SQL UPDATE from SELECT, JOIN or MERGE

By:   |   Updated: 2021-08-05   |   Comments   |   Related: More > TSQL


Problem

A SQL UPDATE query is used to alter, add, or remove data within some or all tuples in existing rows of a table. In the typical format, we usually update one tuple at a time in a table. We can also update multiple tuples at a time when we make use of the WHERE clause. Alternatively, we can update all the tuples in a column with a simple UPDATE statement. However, in the later scenario, all the rows will have the same value in that column. Now, what if you want to update all the tuples in one or more columns of a table with unique corresponding values in another table. Our simple UPDATE TABLE NAME SET COLUMN NAMES statement will not work in this scenario. Okay, actually it will, but it would be a long tedious script when you are working with a few hundred or a few thousand rows of data.

Solution

In this tutorial, we will explore three options that will update all the tuples in one or more columns with unique values that are stored in a separate table. In the first option, we will use the JOIN as a form of a SELECT statement and in the second option we will use the MERGE statement and finally, we will use a nested SELECT statement. Remember, you will need to make sure that the columns you are updating are of the same or compatible datatypes as the source columns. Example, you cannot put a VARCHAR value in an INT field.

Use a Test System

Always use a test server and a test database for testing and learning.  In my sample, I am using a test database named "AdventureWorks2014".

Getting a Test Database

For simplicity's sake and for keeping with a standard test database, we will be working with the AdventureWorks2014 database. If you already have this sample database installed, don’t worry, we will not be changing any of the tables or data. We will, however, create a couple of new tables along with a new schema to work with. Afterwards, we will simply dump both tables as well as the schema. (If you so choose.)

If you do not have the AdventureWorks2014 database installed already, you can get a backup (BAK) version for free. Once it’s downloaded, simply follow the basic steps to restore from a ".BAK" file.

Building our Test Tables

In the following query, we will create a schema named "Test" and two tables, "Test.Person" and "Test.PersonAddress".  We will also create a primary – foreign key constraint to link the two tables.
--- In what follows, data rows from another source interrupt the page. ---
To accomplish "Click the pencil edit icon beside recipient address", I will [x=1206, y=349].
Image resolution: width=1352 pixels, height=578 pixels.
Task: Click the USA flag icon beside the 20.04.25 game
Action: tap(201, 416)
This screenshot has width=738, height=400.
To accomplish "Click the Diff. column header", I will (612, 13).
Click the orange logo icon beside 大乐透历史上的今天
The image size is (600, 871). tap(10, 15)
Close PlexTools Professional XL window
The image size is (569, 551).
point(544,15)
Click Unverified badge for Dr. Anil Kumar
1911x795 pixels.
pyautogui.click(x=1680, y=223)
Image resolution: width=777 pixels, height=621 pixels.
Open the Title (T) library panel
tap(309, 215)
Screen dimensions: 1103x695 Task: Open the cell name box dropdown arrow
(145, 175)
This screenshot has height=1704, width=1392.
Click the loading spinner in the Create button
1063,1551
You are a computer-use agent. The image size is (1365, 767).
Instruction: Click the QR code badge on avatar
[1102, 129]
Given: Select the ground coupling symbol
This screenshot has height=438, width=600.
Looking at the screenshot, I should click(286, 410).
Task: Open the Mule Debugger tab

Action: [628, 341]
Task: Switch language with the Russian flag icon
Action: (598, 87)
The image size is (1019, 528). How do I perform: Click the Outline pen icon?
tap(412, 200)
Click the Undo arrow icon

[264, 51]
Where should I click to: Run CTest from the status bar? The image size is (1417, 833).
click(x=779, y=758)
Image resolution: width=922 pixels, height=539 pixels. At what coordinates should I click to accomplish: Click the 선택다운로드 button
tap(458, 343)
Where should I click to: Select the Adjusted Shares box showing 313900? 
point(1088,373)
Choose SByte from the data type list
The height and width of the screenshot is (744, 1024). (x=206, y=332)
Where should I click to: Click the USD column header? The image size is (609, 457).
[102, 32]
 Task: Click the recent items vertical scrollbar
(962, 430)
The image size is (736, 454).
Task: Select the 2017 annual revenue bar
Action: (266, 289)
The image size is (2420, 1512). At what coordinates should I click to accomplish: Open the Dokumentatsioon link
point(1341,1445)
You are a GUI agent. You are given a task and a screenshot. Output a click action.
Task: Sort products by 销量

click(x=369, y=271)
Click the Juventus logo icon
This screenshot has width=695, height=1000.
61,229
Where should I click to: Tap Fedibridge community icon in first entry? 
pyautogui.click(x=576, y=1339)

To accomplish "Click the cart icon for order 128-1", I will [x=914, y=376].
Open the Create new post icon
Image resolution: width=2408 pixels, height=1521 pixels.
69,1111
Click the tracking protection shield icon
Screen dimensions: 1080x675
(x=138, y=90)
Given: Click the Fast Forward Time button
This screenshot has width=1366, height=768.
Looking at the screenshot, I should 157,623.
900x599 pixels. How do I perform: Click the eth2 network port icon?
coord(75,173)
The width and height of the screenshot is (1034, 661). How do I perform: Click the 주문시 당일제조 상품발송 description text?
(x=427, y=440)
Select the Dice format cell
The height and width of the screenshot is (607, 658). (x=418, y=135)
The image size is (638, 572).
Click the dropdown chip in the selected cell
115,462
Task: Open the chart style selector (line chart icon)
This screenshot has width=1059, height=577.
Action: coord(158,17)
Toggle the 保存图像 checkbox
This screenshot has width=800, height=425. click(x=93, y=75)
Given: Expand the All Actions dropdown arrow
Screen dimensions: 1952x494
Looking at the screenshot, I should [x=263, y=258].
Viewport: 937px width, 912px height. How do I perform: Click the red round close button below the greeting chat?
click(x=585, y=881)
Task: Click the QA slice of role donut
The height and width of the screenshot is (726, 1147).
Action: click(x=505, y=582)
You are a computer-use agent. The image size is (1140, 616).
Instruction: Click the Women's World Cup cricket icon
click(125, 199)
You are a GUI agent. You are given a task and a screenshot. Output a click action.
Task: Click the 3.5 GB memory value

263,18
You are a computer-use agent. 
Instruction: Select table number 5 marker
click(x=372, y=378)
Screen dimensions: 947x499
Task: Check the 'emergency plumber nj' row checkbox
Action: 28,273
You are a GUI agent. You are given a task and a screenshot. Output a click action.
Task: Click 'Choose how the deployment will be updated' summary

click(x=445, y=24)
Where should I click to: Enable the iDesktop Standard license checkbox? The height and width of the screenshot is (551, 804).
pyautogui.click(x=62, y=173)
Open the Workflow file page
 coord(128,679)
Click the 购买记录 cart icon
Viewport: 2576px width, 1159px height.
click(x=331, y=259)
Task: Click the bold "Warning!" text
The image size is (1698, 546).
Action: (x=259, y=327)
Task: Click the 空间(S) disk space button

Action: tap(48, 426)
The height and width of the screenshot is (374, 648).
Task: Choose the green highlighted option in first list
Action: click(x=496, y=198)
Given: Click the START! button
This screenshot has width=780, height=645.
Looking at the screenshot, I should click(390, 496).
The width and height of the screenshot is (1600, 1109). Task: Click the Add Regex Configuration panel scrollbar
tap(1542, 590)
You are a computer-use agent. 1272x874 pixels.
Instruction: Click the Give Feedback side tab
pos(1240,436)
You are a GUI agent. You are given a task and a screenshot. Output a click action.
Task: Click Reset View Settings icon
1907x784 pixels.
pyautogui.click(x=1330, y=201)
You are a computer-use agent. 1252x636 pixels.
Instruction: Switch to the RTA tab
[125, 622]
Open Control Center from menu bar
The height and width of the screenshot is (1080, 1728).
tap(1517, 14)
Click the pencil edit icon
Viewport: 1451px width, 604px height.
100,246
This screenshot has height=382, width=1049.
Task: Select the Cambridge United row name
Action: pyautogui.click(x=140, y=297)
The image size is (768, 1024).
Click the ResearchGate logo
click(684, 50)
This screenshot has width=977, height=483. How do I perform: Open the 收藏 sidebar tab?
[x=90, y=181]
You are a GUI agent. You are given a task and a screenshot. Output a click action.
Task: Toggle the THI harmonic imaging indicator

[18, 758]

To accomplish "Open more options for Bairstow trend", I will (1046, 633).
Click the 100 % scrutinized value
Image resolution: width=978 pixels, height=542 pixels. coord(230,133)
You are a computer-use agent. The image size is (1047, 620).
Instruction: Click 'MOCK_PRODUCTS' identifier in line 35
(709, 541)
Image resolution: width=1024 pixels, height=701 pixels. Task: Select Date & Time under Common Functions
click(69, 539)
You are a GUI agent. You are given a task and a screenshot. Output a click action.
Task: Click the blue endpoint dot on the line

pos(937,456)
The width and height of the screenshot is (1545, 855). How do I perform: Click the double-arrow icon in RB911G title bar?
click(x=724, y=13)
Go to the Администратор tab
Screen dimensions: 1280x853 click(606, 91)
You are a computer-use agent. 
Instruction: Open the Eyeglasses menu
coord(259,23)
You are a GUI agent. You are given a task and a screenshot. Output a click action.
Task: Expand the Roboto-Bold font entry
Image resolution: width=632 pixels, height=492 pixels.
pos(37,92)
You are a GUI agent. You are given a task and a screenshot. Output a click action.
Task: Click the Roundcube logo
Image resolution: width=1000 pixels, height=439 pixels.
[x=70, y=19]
Finally, we will populate the tables with data from the existing Person.Person and Person.Address tables provided in the Adventurworks2014 database. This would allow us to work with and manipulate the data without disturbing any tables that pre-exist in the database.  Here is the syntax we can run in SQL Server Management Studio (SSMS):

USE AdventureWorks2014;
GO
 
CREATE SCHEMA Test AUTHORIZATION dbo;
GO
 
CREATE TABLE Test.Person(
     BusinessEntityID INT NOT NULL
   , FirstName NVARCHAR(50)
   , LastName NVARCHAR(50)
   , City NVARCHAR(30)
   , PostalCode NVARCHAR(15)
   );
GO

ALTER TABLE Test.Person ADD CONSTRAINT PK_Person_BusinessEntityID PRIMARY KEY CLUSTERED(BusinessEntityID);
GO
 
INSERT INTO Test.Person
SELECT
     p.BusinessEntityID
   , p.FirstName
   , p.LastName
   , a.AddressID AS City
   , a.AddressID AS PostalCode
FROM Person.Person AS p
INNER JOIN Person.Address AS a ON p.BusinessEntityID = a.AddressID;
GO
 
CREATE TABLE Test.PersonAddress(
     BusinessEntityID INT
   , AddressID INT
   , City NVARCHAR(30)
   , PostalCode NVARCHAR(15)
   );
GO

ALTER TABLE Test.PersonAddress ADD CONSTRAINT FK_PersonAddress_AddressID FOREIGN KEY(AddressID)
REFERENCES Test.Person(BusinessEntityID);
GO
 
INSERT INTO Test.PersonAddress
SELECT 
     p.BusinessEntityID
   , a.AddressID
   , a.City
   , a.PostalCode
FROM Person.Person AS p
INNER JOIN Person.Address AS a ON p.BusinessEntityID = a.AddressID
ORDER BY BusinessEntityID;
GO

Results:

query results

Defining the issue

In our test environment, we want to update all the rows in the "City" and "PostalCode" columns in the "Test.Person" table with the correct and corresponding data from the "Test.PersonAddress" table. Since each tuple in each row is unique, we could use the standard form "update – set" method, but that would take too long since it will have to be done one row at a time. As luck would have it, we can accomplish this task with either the "JOIN" (technically known as the "INNER JOIN"), the "MERGE" or the "SELECT" commands as shown in the examples below. 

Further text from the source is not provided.